Consignes et exercices:
(a) Résumez en deux phrases le texte sur Marilyn.
(b) Reproduisez le passage du texte sur Marilyn compris entre "Cukor, le réalisateur" et "le duo d'acteurs.", bornes incluses.

Document source:
◆ ◆ ◆ ◆ ◆
4/ Les Adieux d'un sex-symbol
Les années 60 arrivent et vont sonner le glas. Le cygne poussera sa dernière chanson, presque aphone, au bord d'une
piscine, dans un film de Cukor inachevé. Elle y devenait une mère, elle y dévoilait ses quelques rides, elle osait
montrer ses courbes, seins et reins, dénudées comme pour mieux définir les contours d'un corps si longtemps
convoité, admiré, fantasmé.
Cukor, le réalisateur misogyne qui aimait les femmes, l'avait déjà dirigée (c'est le mot), deux ans auparavant. Let's
Make Love (Le milliardaire), comme un écho à The Prince and the Showgirl, vaut surtout pour le duo d'acteurs.
Marilyn et Montand. Après avoir été la belle du théâtral Olivier, la voici beauté auprès du showman frenchy.
L'Europe a toujours été fan de la star, en tant qu'actrice. On lui reconnaissait un certain génie. La plupart de ses
nominations et récompenses proviennent des British Awards. L'Amérique ne voyait en elle qu'une femme de
spectacle, une " entertainer " à succès. Les Européens craquaient pour ses gestes, son allure, ses personnages
invraisemblables qu'elles rendaient si crédibles. Il n'y a qu'elle pour chanter " My heart belongs to Daddy ", avec un
pull moulant à damner les innocents, et une déconcertante voix de sirène appelant au pêché. Elle fit tourner la tête du
futur papet. Le rôle était prévu pour Peck, avant d'être proposé au gratin : Grant, Brynner, Heston, Stewart, Hudson.
C'est le mari de Marilyn, Arthur Miller, qui proposa le Français, après qu'il ait joué dans Les Sorcières de Salem,
pièce du même Miller. Vaudeville entre reality-show, chroniques mondaines et jeux de miroirs du septième art, Let's
Make Love et son tournage seront presque la conclusion d'une partie de Norma Jean Baker, l'amusante fée délogée
de son trou perdu : un cycle qui s'achève depuis Comment épouser un millionnaire, Les Hommes préfèrent les
blondes et Le Prince et la danseuse. Cette série de comédies (en chanson) sera la première boucle bouclée.
◆ ◆ ◆ ◆ ◆
Données affichées:
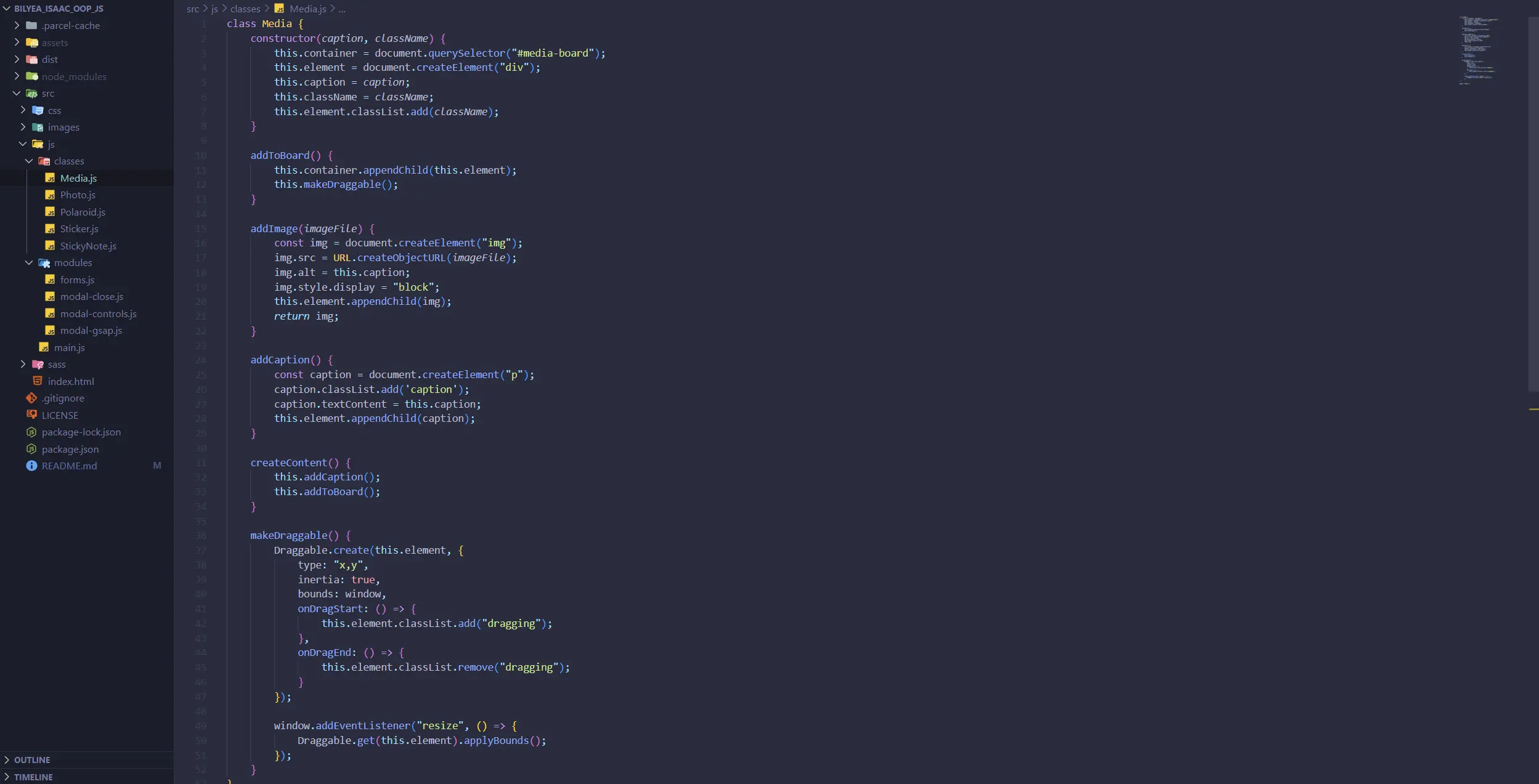Click classes in the breadcrumb bar
Viewport: 1539px width, 784px height.
[246, 9]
◆ ◆ ◆ ◆ ◆
Résultats obtenus:
(a) Avec l'arrivée des années 60, Marilyn chante une dernière fois au bord d'une piscine dans un film inachevé de Cukor, qui l'avait déjà dirigée deux ans plus tôt dans Let's Make Love aux côtés de Montand, acteur proposé par Arthur Miller. Reconnue comme actrice surtout par l'Europe, alors que l'Amérique ne voyait en elle qu'une femme de spectacle, elle achève avec ce film un cycle de comédies ouvert par Comment épouser un millionnaire, Les Hommes préfèrent les blondes et Le Prince et la danseuse.

(b)
Cukor, le réalisateur misogyne qui aimait les femmes, l'avait déjà dirigée (c'est le mot), deux ans auparavant. Let's
Make Love (Le milliardaire), comme un écho à The Prince and the Showgirl, vaut surtout pour le duo d'acteurs.